At every sample, the aggregator must parse the reference signal, i.e. it must decide how much power to allocate to each vehicle. This allocation must respect diverse constraints (e.g. providing 95% of total charge, precluding deep discharge of any vehicle, fairness considerations, etc.). This real-time control or scheduling problem is a central algorithmic challenge faced by the aggregator. It is very different from control problems in industrial processes, which use well understood PID control strategies. The control problem faced by aggregators representing collections of PEVs more closely resembles processor time allocation problems that arise in the context of assigning computational tasks to CPUs. There are various creative control strategies that can be explored including Earliest Deadline First (EDF) or Least Laxity First (LLF). EDF allocates power to PEVs prioritized by their anticipated departure time, while LLF allocates power prioritized by the charging demands. The control algorithm for allocating and dispatching vehicles for grid services fundamentally affects the feasibility and value proposition of VGI.
The two key outcomes are:
- Developing and releasing the VGISoft co-simulation framework for examining vehicle-grid interactions in any implementation of VGI. VGISoft will enhance Grid Modernization Lab Call (GMLC) activities by coupling with GMLC foundational models in valuation, design and planning tools, and SETO models to address solar variability.

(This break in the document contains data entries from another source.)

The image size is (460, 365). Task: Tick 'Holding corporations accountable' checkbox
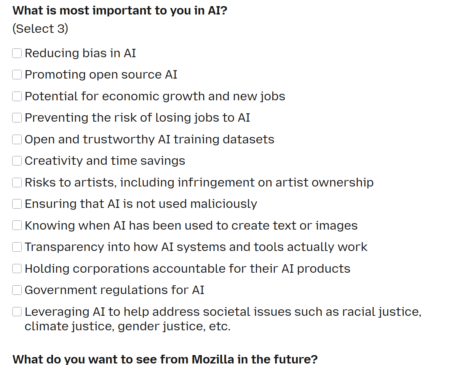click(17, 269)
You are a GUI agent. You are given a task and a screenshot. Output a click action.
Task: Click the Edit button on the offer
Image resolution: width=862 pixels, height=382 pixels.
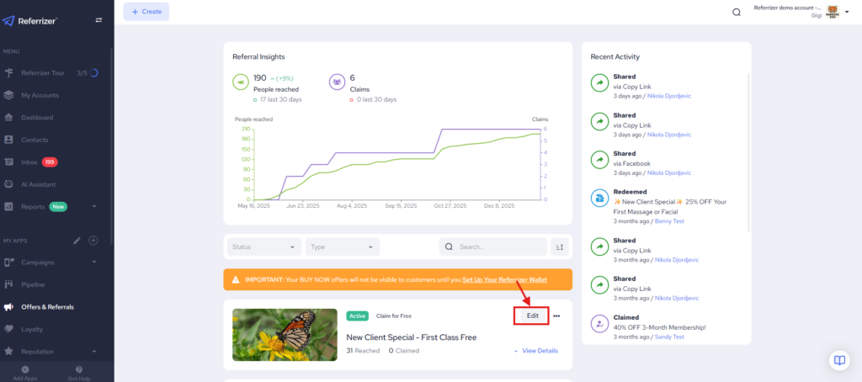(x=532, y=316)
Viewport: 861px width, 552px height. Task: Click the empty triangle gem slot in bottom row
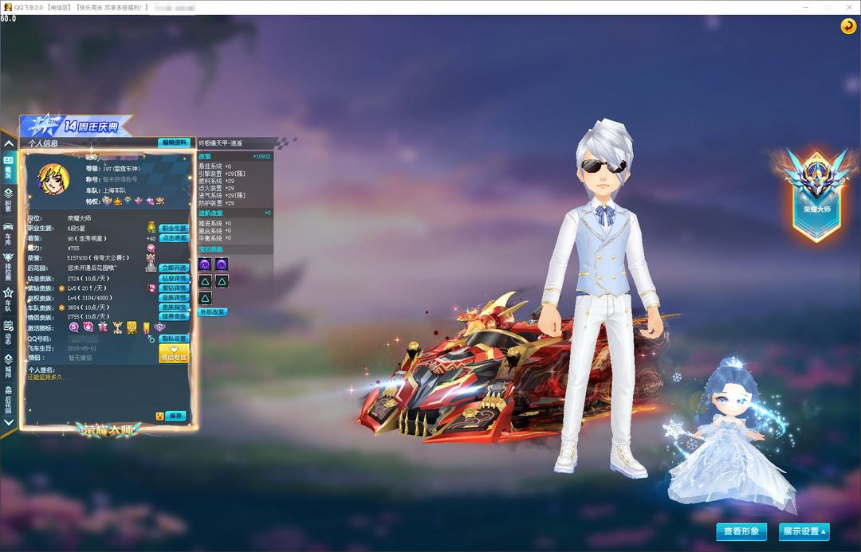pos(205,298)
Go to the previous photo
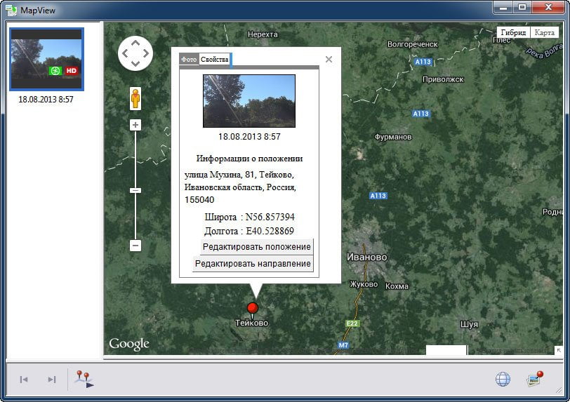 click(x=24, y=380)
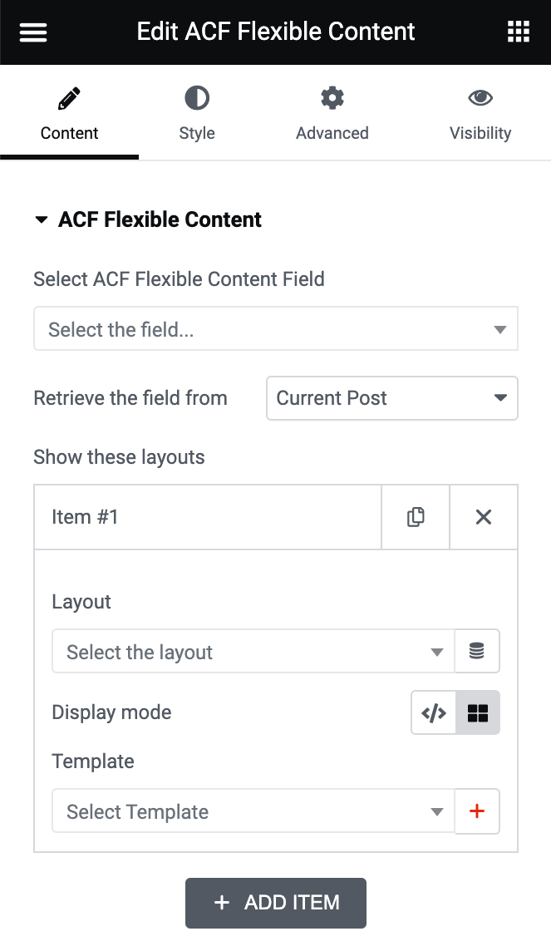Viewport: 551px width, 951px height.
Task: Open the Select the field dropdown
Action: tap(276, 328)

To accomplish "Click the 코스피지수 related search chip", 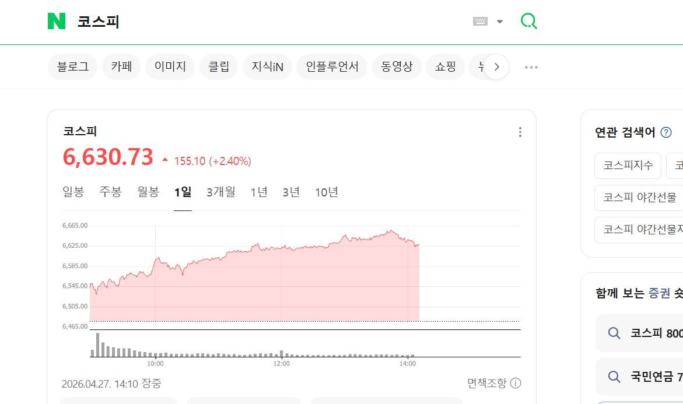I will (x=628, y=166).
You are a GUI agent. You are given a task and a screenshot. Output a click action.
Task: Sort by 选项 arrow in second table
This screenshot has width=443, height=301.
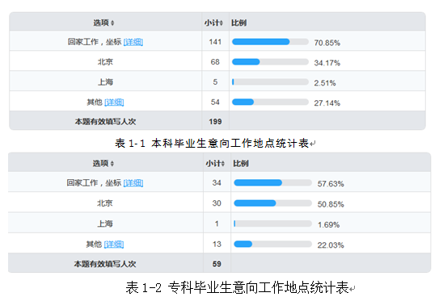(112, 163)
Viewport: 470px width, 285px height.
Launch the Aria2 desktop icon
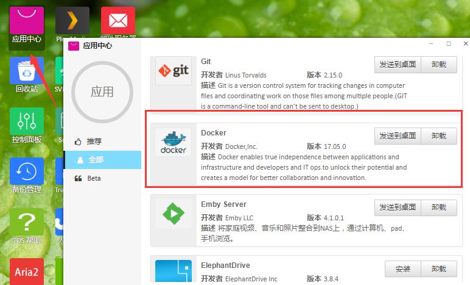click(27, 271)
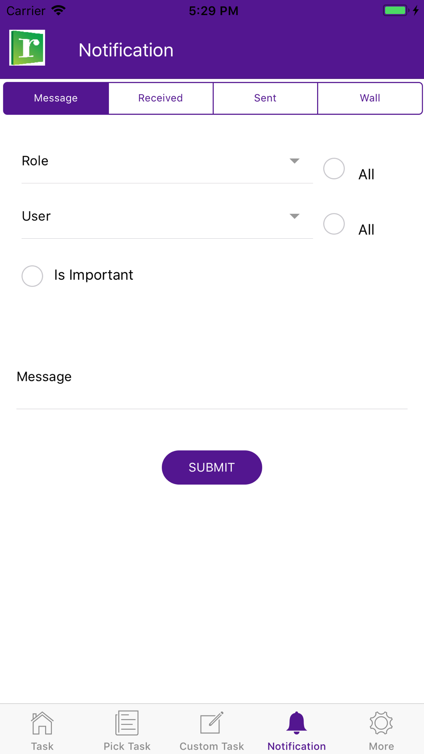Select the All radio button beside User

pos(334,224)
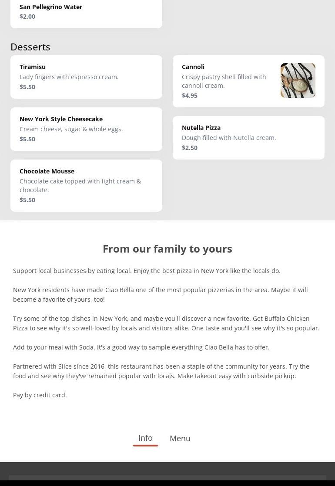
Task: Click the Nutella Pizza description text
Action: 229,138
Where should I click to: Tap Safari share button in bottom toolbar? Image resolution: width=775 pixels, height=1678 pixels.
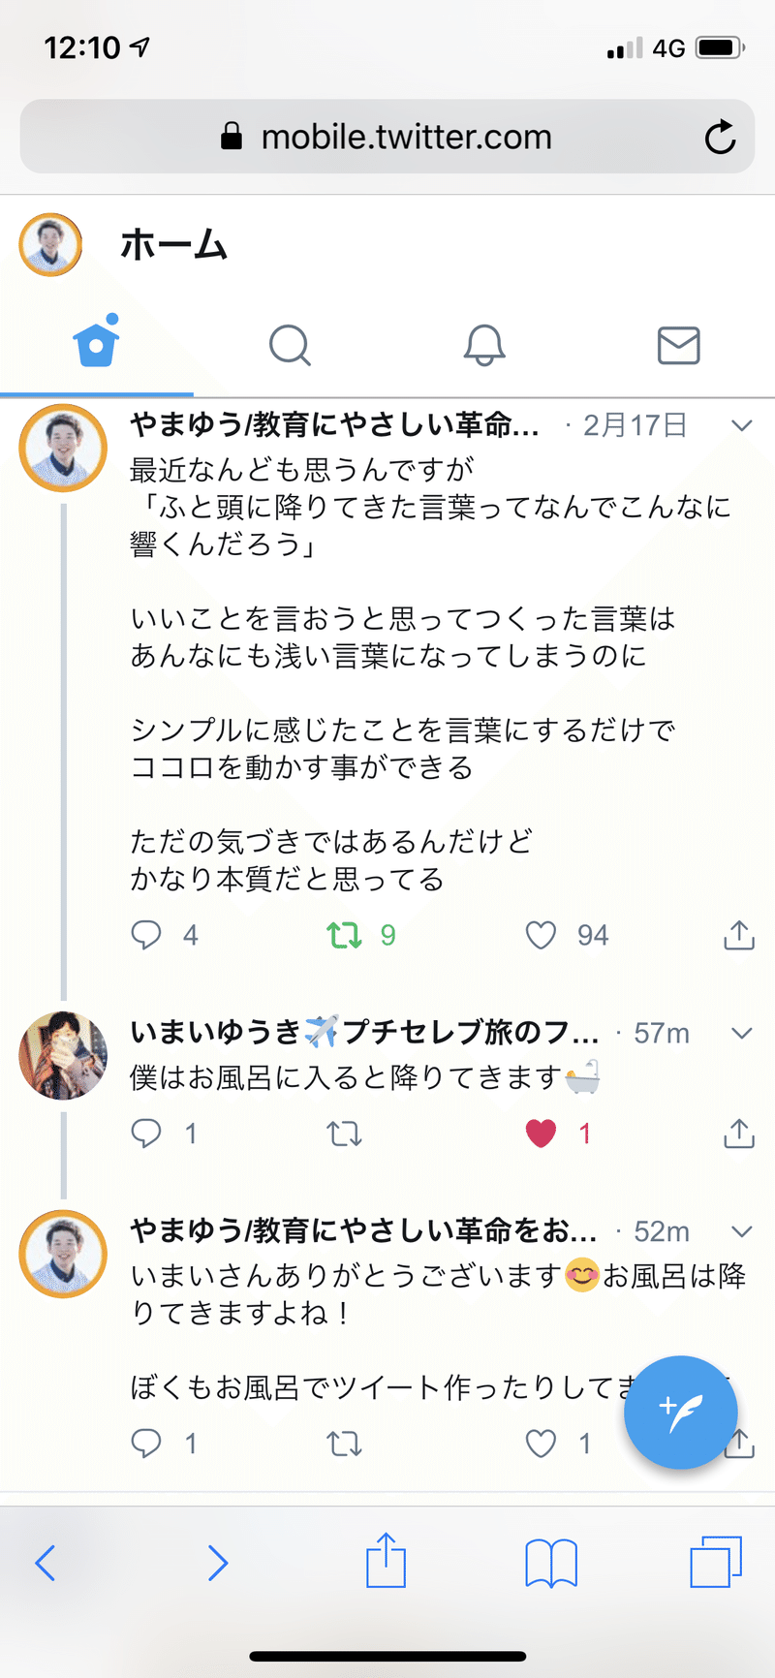pyautogui.click(x=386, y=1560)
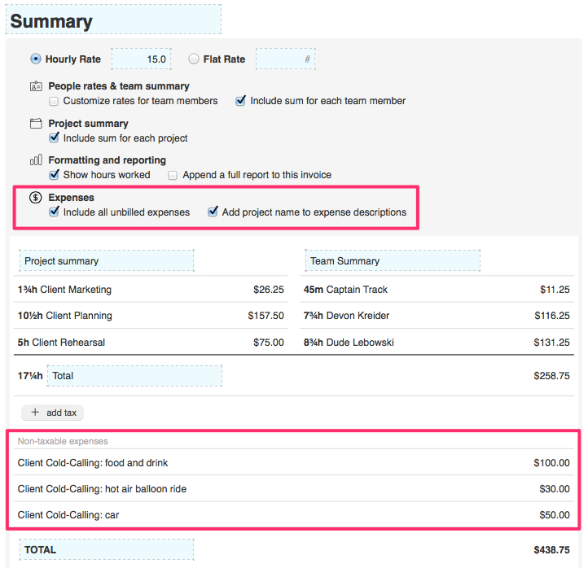Select the Hourly Rate radio button
588x568 pixels.
35,59
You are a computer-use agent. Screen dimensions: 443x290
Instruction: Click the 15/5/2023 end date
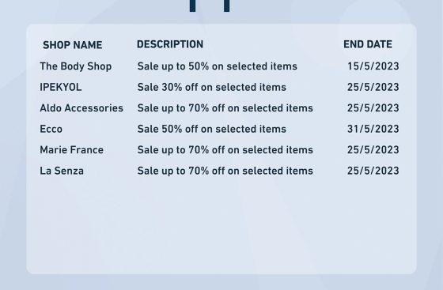pyautogui.click(x=373, y=66)
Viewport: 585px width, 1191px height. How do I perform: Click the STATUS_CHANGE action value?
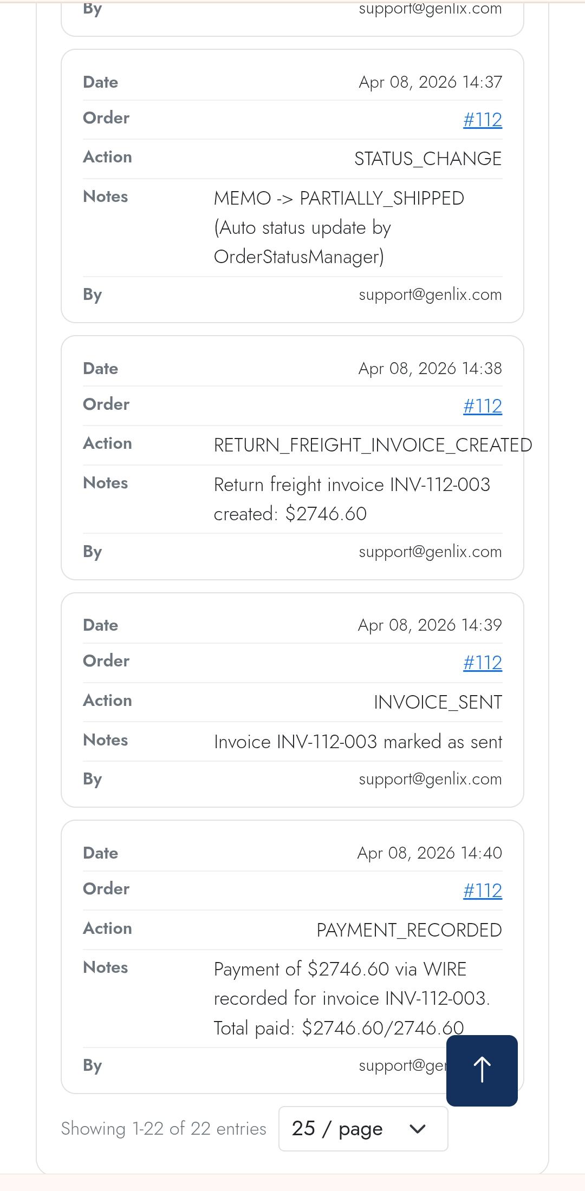(427, 159)
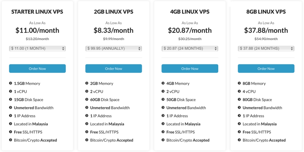Click bullet icon beside 1.5GB Memory
Screen dimensions: 304x152
click(x=10, y=83)
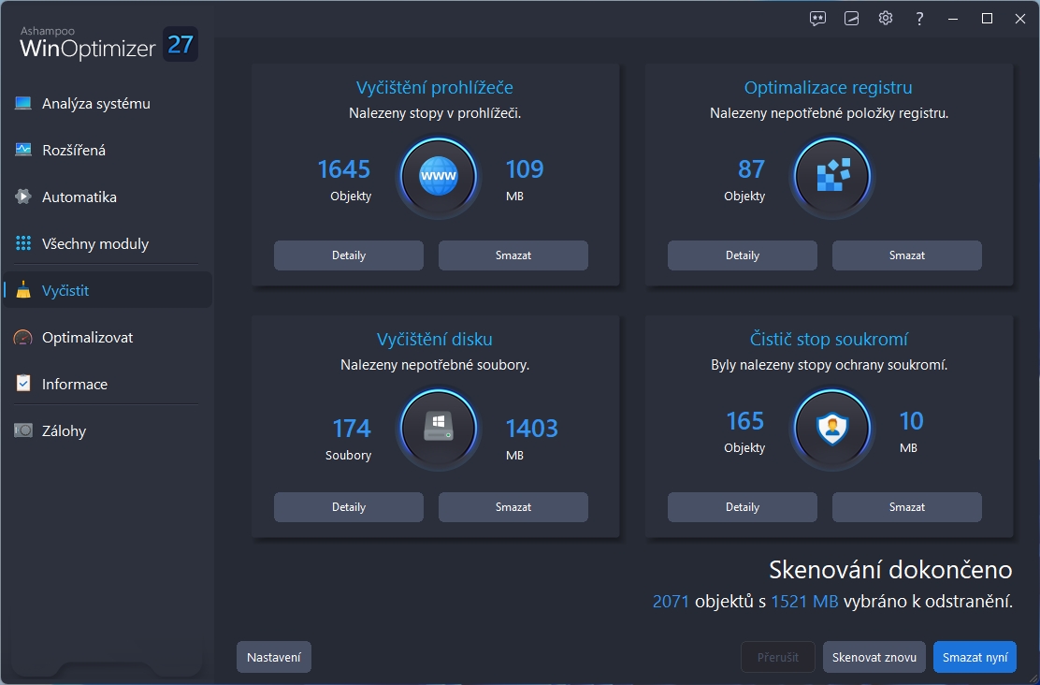Select Rozšířená in the sidebar
This screenshot has height=685, width=1040.
tap(74, 151)
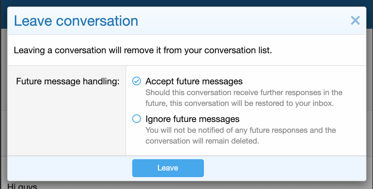
Task: Select the Accept future messages radio button
Action: [137, 81]
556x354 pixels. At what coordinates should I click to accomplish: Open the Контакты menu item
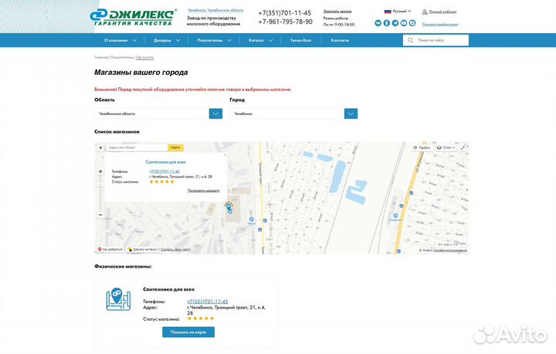[340, 40]
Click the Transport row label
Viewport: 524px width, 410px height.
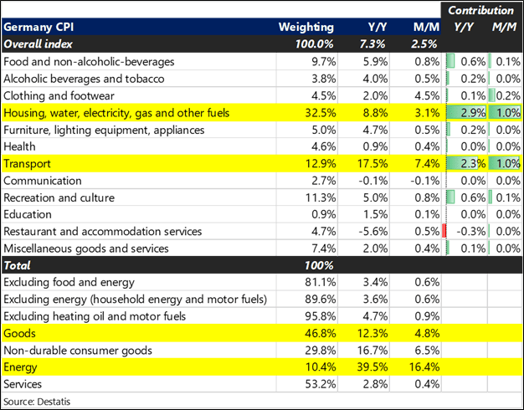(28, 163)
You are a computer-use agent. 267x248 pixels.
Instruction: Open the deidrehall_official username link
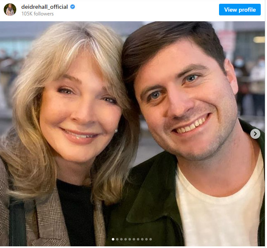click(44, 7)
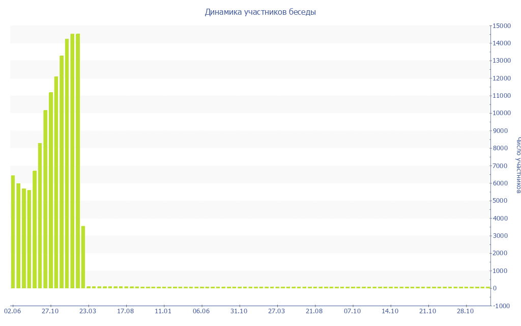Screen dimensions: 521x326
Task: Click the 02.06 date label
Action: point(12,311)
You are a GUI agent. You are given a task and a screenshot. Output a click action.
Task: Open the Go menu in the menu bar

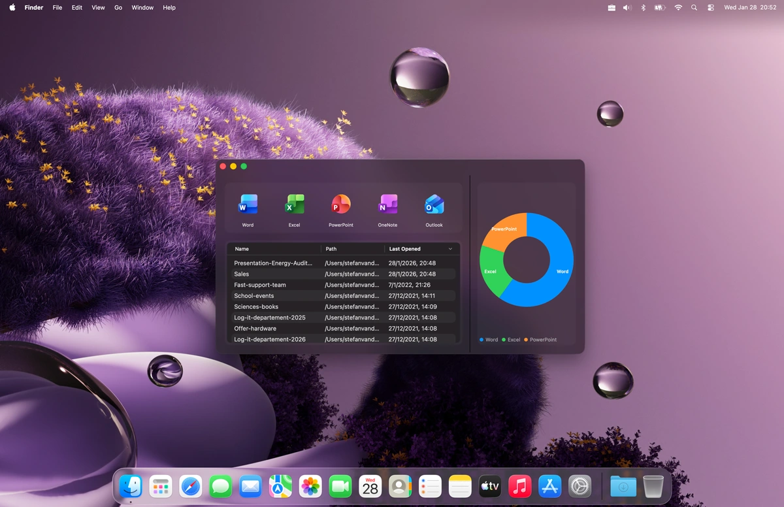[118, 7]
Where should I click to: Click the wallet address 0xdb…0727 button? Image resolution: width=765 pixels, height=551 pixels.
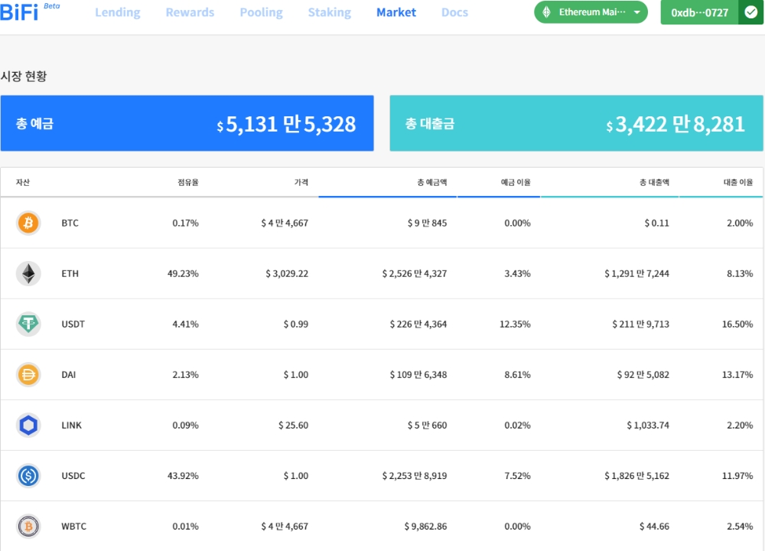tap(699, 12)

The purpose and applications of each toolkit is outlined briefly in Figure 2.
- Application of VGISoft to address critical knowledge gaps for VGI through targeted case studies that quantify the feasibility of VGI, quantify potential for VGI to provide grid services such as supporting renewables integration, and determine the optimal implementation approaches for VGI.
The major outcomes of this project are summarized in the Figure on the right.
Described in further detail:
Outcome 1: Development of open-source toolsets for VGI planning, analysis, and operations
Addressing challenges requires toolsets that capture the complex interactions between drivers, vehicles, aggregators, utilities, SOs, and other VGI stakeholders. The first outcome of this project is the creation of the VGISoft co-simulation framework, comprised of several distinct toolsets.
While the complete collection of toolkits in VGISoft provide a valuable framework for R&D, the CAT and RAT (i.e. without PET) toolkits enable real-world implementation of VGI. Together, these two toolkits allow collections of vehicles to be aggregated and enable real-time operation of vehicles to deliver grid services while satisfying the mobility needs of each driver.
Outcome 2: Application of toolsets to address critical knowledge gaps and barriers to VGI
The two toolsets will be applied in two broad sets of case studies that address the knowledge gaps and critical needs for stakeholders in deploying VGI. These case studies serve to illuminate how VGISoft can be used in a variety of contexts.
The project will be conducted in close coordination with the multi-lab team within Vehicle Technologies Office (VTO’s) EV Smart Grid Working Group, including LBNL (prime), ANL, INL, NREL, ORNL, and PNNL. The methodologies, case studies, and timeline for this project will be closely coordinated with four other proposals submitted by the EV Smart Grid Working Group (GM0085, GM0150, GM0062, and GM0163).